WORK INSTRUCTIONS
Every line from the one with "Where should I" through the end of the entries below must be retyped exactly, and only those lines. The pictures are not part of the copy.

Saved data entries:
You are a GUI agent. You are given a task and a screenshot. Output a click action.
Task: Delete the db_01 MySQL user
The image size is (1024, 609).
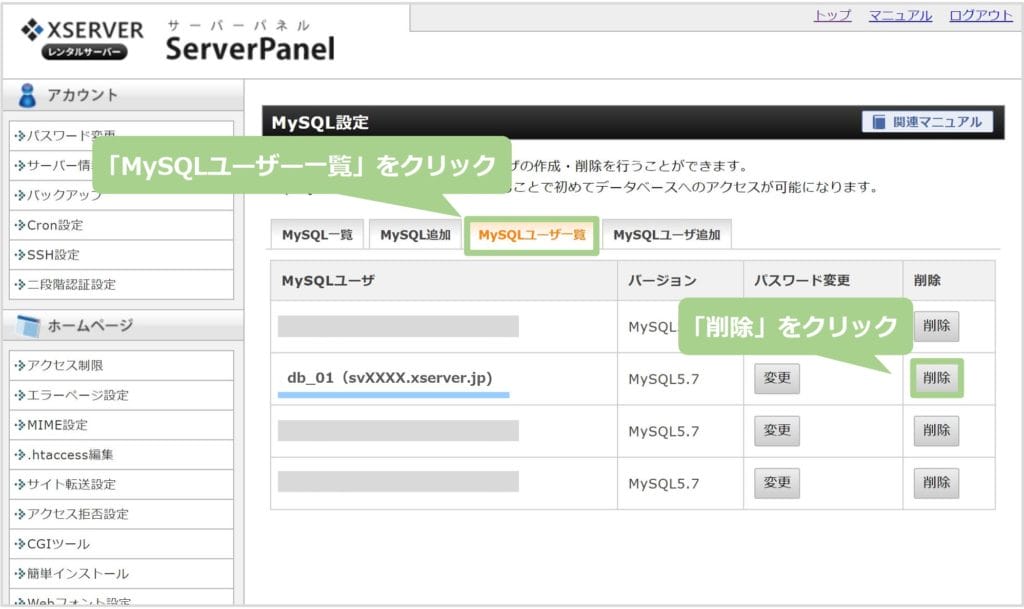tap(936, 378)
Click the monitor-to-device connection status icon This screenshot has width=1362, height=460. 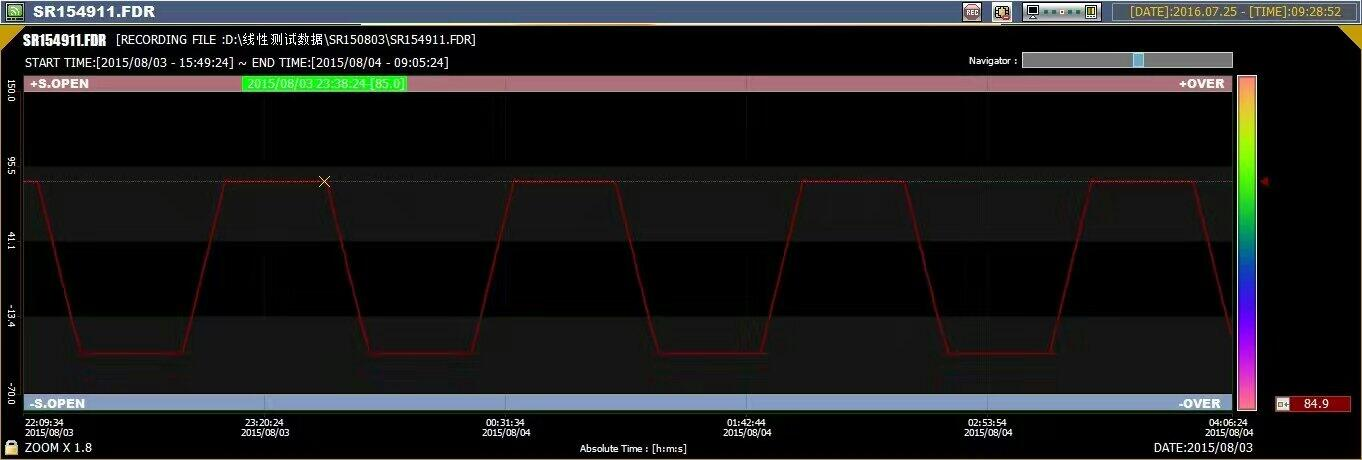[x=1062, y=12]
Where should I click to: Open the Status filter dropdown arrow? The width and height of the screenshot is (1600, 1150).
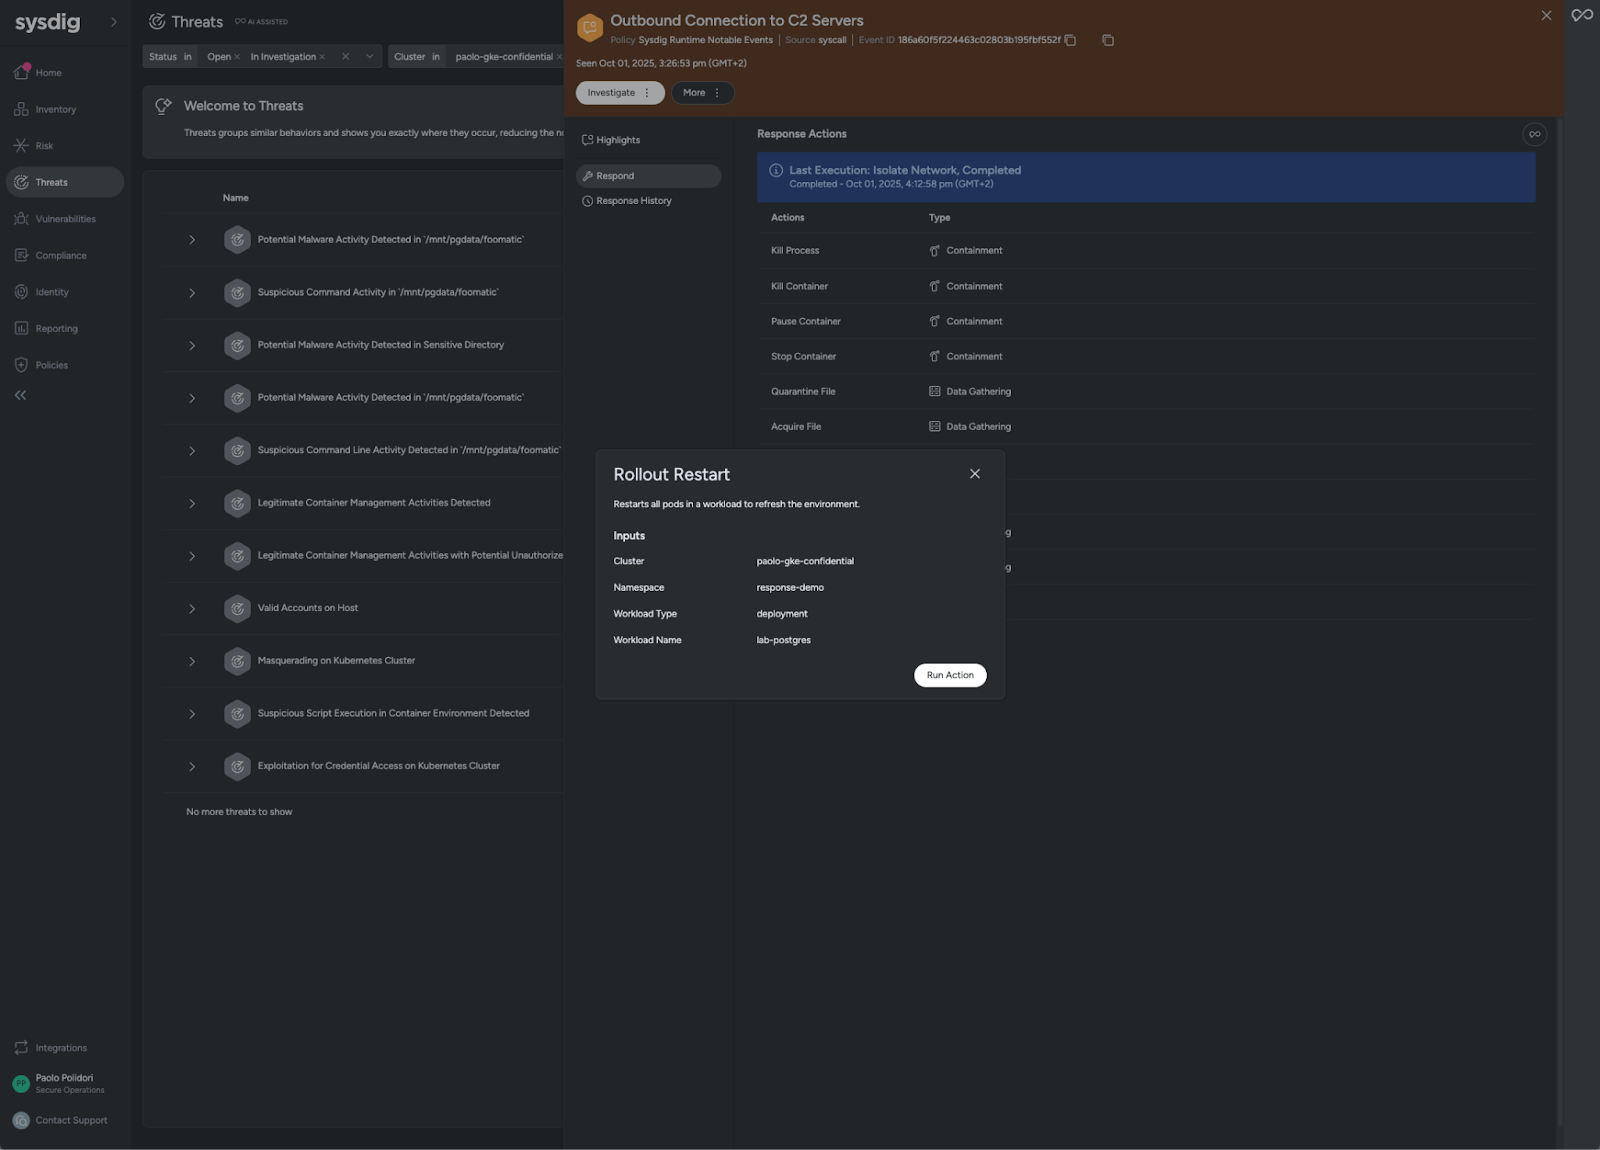(369, 57)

ANSWER SPACE
Where should I click to: Open the Status filter dropdown arrow? The width and height of the screenshot is (1600, 1150).
(369, 57)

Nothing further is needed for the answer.